▸ TASK GOAL
Repeat exactly what runs from the line containing "You are a computer-use" through the last line of the material below. Do not copy the pictures.

*** Block opens ***

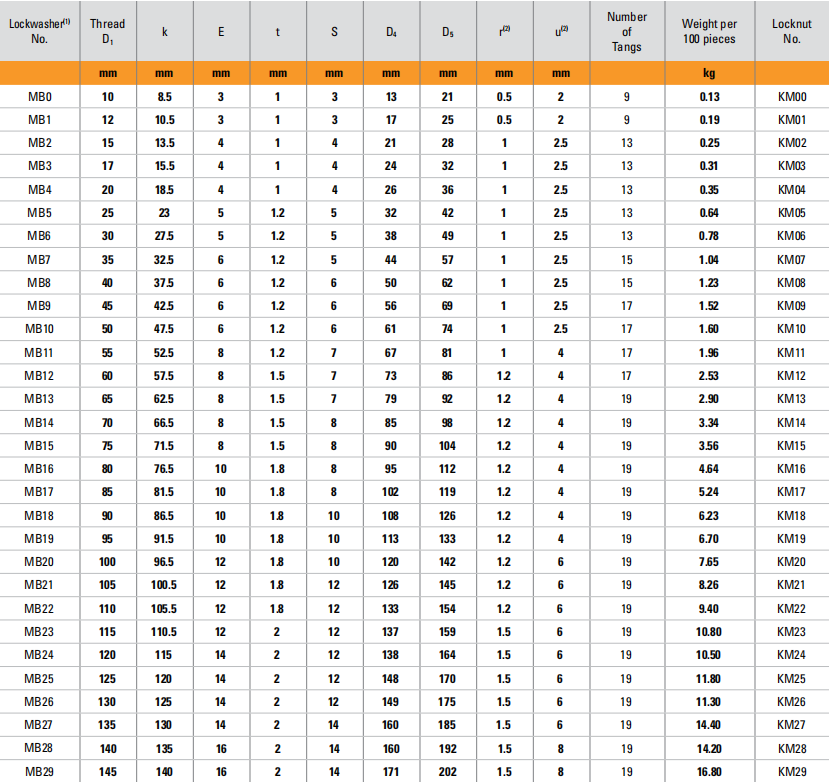
Task: Click the 'Lockwasher No.' column header
Action: [x=40, y=30]

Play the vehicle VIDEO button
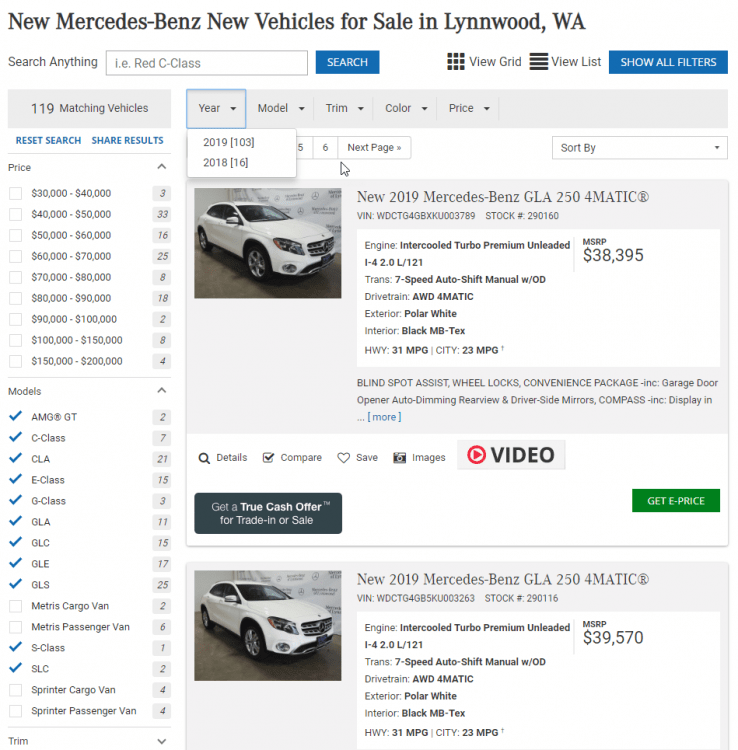511,455
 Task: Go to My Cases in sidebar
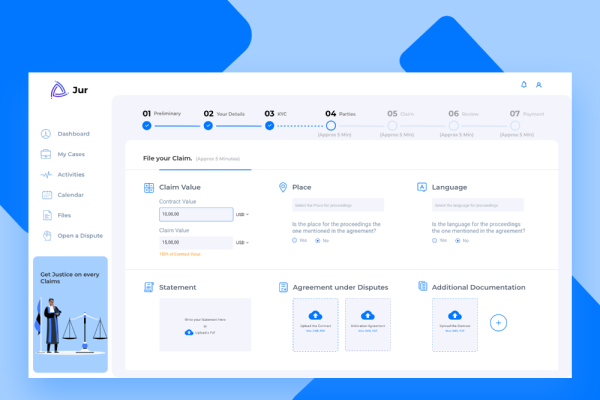(71, 154)
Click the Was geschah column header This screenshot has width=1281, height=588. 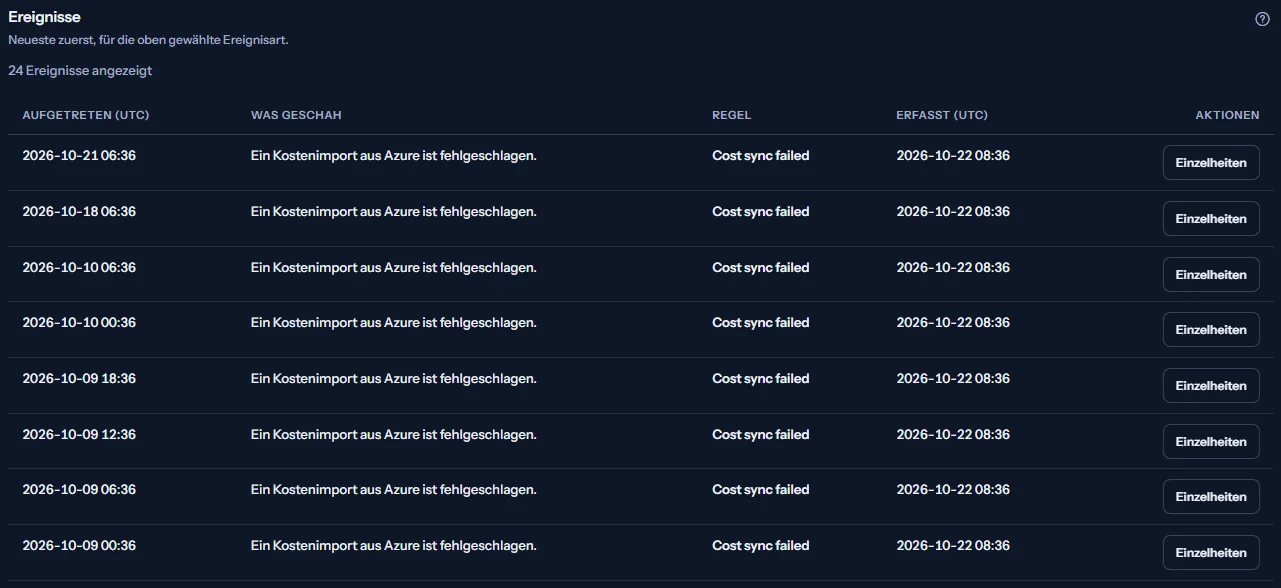tap(296, 115)
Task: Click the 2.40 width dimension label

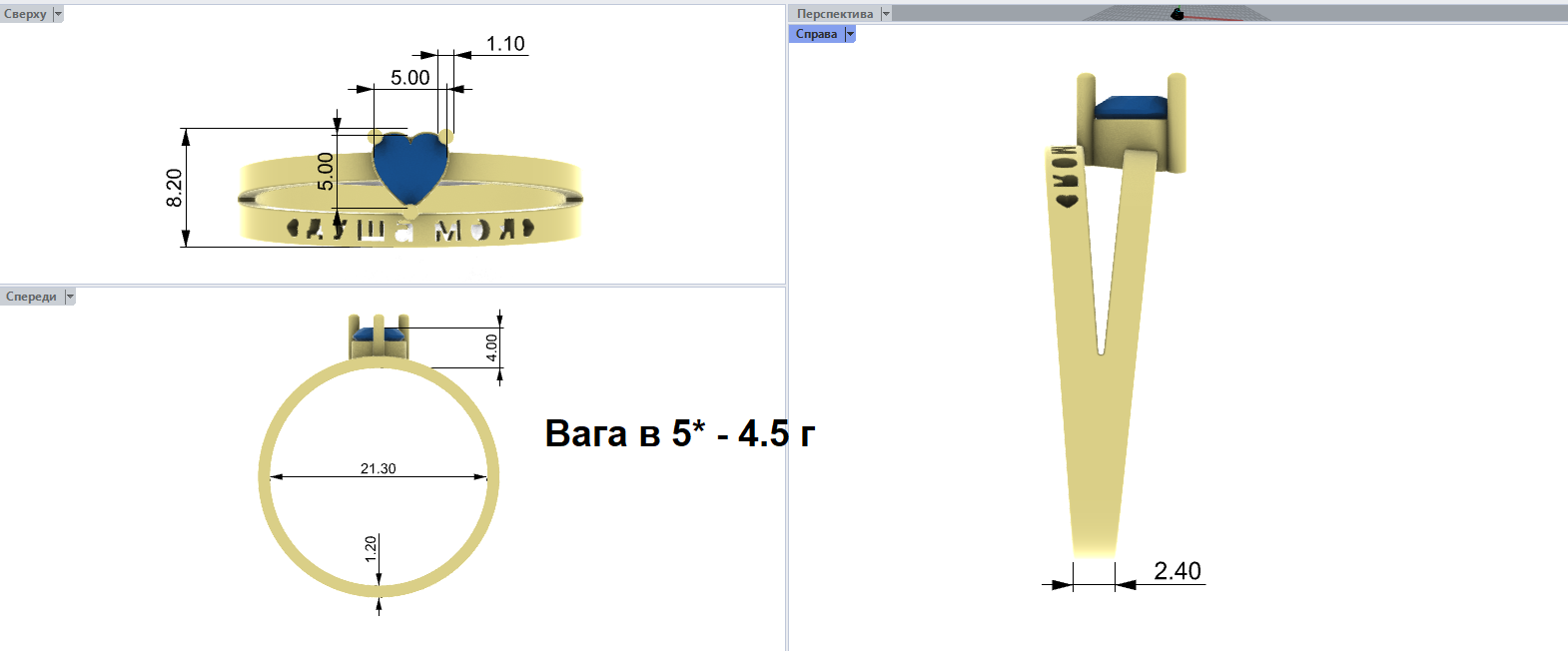Action: pyautogui.click(x=1176, y=571)
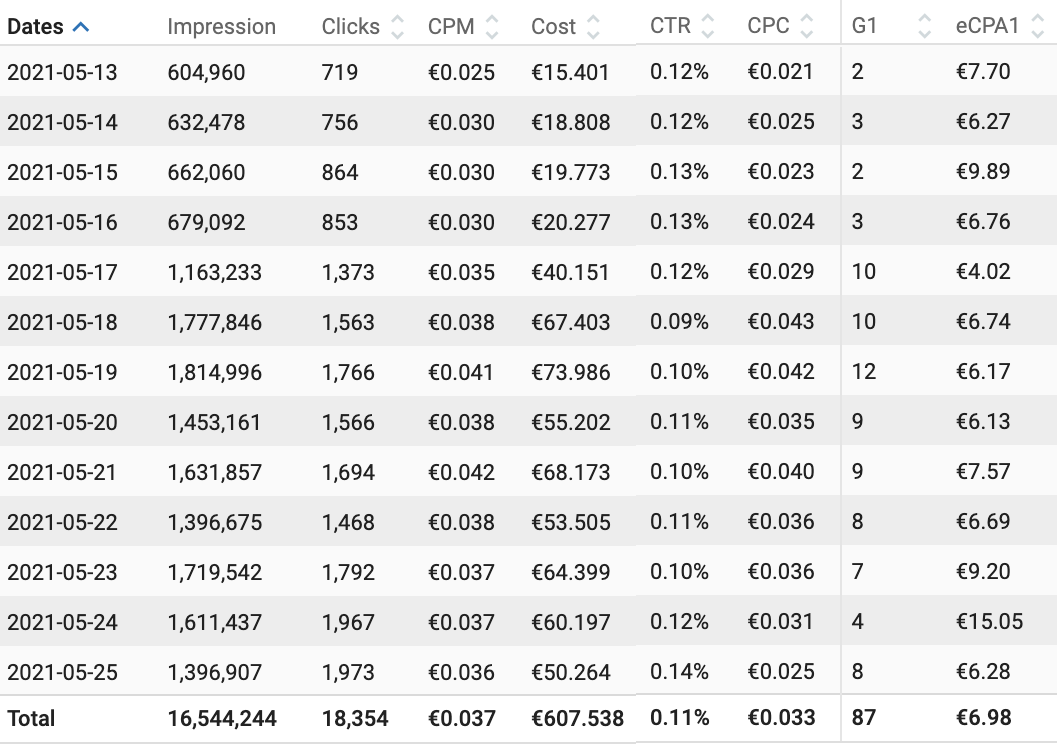
Task: Click sort arrows next to CPM
Action: [491, 27]
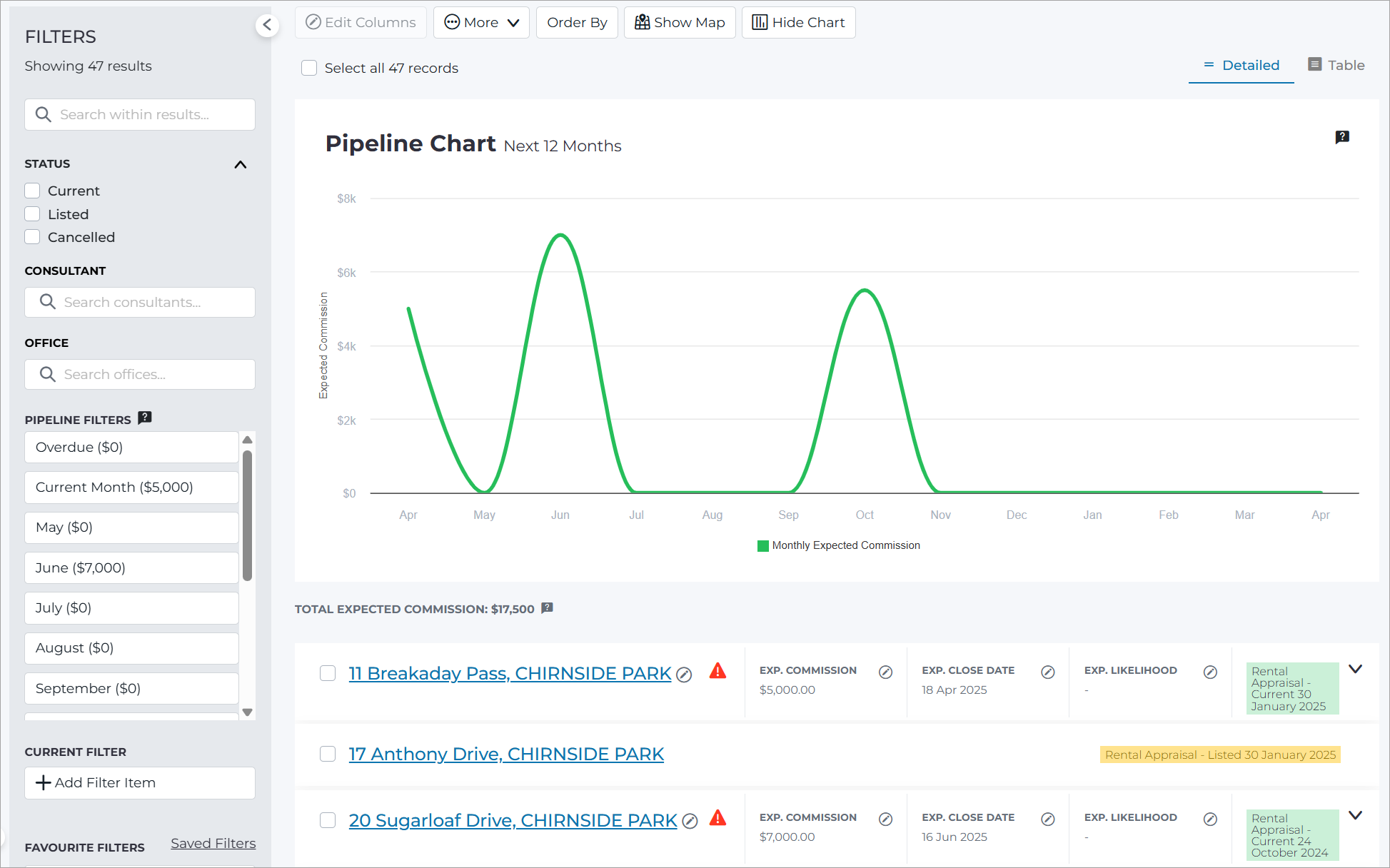Screen dimensions: 1390x868
Task: Collapse the filters sidebar arrow
Action: (x=267, y=26)
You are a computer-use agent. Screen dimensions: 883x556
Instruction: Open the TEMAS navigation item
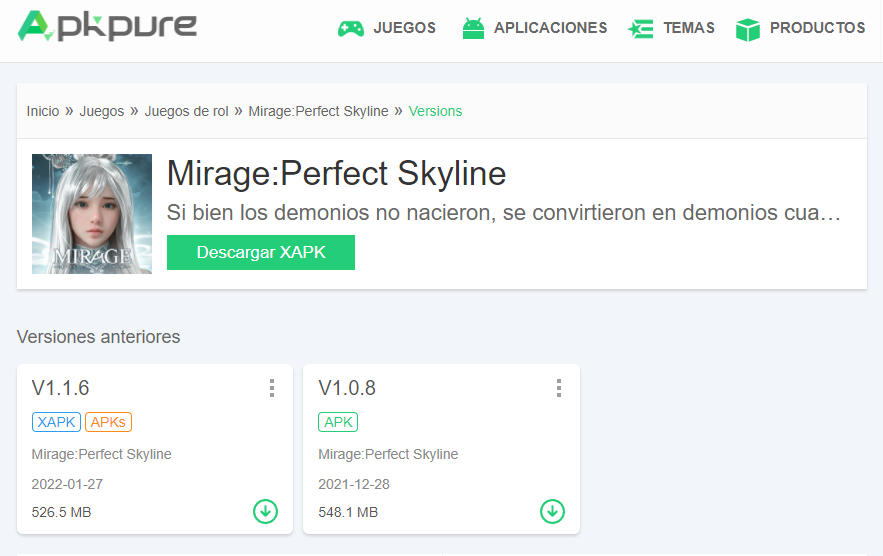coord(688,28)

*** Block closes ***

▸ TASK OUTPUT
You are a computer-use agent. Screen dimensions: 883x556
Instruction: Open the TEMAS navigation item
coord(688,28)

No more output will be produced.